Whilst interest rates are still at a record low and negative gearing tax breaks are firmly entrenched, real estate is an attractive option for investors. If you don’t fancy renting out an investment property, you might want to think about house flipping.
House flipping is really simple; you buy a property, fix it up, upgrade it and then sell it on for a profit. Expert flippers say that you should look to get $2 profit for every $1 of renovation cost – i.e. double your home improvement profit.
Renovations serve the purpose of making visible changes with a minimal cost. It’s like giving your property a facelift, rather than getting too deep and costly. In renovation, styling is key; with many house flippers using the same furniture and accessories to dress up a property.
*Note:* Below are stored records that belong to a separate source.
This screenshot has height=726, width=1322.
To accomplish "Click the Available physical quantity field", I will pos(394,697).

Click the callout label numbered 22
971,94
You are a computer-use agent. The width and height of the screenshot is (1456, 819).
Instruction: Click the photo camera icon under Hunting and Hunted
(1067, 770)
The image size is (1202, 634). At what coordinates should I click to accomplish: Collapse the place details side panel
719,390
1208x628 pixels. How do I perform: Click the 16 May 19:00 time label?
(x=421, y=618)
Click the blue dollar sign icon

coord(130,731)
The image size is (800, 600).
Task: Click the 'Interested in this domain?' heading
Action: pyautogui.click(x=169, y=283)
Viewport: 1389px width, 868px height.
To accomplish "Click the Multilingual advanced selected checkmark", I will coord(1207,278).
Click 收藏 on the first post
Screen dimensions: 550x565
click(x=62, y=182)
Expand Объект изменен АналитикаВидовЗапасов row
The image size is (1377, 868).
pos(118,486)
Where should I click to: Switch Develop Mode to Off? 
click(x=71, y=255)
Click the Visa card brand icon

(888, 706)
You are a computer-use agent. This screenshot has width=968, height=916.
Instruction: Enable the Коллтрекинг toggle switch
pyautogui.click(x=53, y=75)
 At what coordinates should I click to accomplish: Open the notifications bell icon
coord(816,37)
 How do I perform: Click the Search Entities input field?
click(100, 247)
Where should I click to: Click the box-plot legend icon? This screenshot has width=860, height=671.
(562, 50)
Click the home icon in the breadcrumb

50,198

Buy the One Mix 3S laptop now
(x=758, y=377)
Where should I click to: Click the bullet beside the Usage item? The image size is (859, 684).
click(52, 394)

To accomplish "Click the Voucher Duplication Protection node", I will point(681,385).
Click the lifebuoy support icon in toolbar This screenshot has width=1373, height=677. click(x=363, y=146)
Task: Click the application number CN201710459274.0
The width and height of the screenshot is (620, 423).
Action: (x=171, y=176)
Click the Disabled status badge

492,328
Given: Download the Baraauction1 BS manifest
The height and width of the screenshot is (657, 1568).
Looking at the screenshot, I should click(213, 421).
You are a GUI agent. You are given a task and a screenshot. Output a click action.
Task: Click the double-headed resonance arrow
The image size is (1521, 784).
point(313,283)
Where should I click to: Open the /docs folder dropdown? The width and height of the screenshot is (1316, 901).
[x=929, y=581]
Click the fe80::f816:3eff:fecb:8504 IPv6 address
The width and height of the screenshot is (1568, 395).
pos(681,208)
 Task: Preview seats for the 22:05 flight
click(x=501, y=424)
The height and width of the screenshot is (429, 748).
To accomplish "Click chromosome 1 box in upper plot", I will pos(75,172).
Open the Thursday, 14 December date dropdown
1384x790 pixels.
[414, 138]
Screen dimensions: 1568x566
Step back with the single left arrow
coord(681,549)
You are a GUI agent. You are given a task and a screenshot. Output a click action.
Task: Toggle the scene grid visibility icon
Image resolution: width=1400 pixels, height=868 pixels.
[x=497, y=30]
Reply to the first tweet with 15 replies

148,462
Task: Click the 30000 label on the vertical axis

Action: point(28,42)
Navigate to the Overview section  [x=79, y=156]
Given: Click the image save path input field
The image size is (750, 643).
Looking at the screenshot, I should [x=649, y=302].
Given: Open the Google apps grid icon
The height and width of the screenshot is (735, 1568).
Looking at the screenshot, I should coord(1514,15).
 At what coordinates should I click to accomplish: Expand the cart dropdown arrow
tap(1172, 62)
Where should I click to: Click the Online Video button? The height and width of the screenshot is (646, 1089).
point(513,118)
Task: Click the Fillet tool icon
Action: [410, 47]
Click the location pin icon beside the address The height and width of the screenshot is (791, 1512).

The key to flipping good times
Negotiating the price is a key factor in success when flipping property. Expert flippers recommend that you find houses where the seller is extremely motivated to sell – this will give you some room to negotiate on the price. The cheaper the purchase, the higher the profit (hopefully).
It is a solid piece of advice to look at houses towards the bottom of the market too, as these have huge potential for being cheap to buy, and easy to renovate. A modestly priced house will attract a whole spectrum of buyers, whereas a luxury property will only ever attract a few real offers.
DIY is so important in house flipping. Seeing as you want to keep costs down, it is advisable to do a lot of the sprucing up yourself. Don’t attempt any electrical or plumbing work however, as this should be left to a professional.
Doing it yourself gives you the potential to really inflict your style upon it, although beware that your taste might not be the same as that of your target buyers.
What to avoid
Flipping houses needs to be treated as a job, so avoid pretending like it’s a hobby. You will make the most money if you do the work yourself, so you really can’t afford to have a job alongside of flipping houses.
The longer it takes to complete a project, the more you will be paying out on that mortgage too; as well as putting your property at risk of a market downturn.
Negative gearing means that any money you send off on interest payments can become tax deductible. This is attractive to a lot of buyers but remember, if you’re a regular buyer the tax office will see you as a business entity.
Being viewed like this by the tax office will have different tax implications than from a personal investor. Capital gains tax provisions (CGT) and capital gains concessions will apply in this case.
If you have any questions regarding how you fit into different tax categories, you might want to consult with an accountant to be on the safe side. Become aware of how your house flipping venture might be viewed at tax time, as it can be a financial headache if you didn’t realise the implications to start with.
House flipping can take a heap of careful planning, timing and a bit of luck, but if you give it a go you’ll experience the thrill of the bargain hunt. It’s also a great way for people to express their eye for style, alongside making some money too.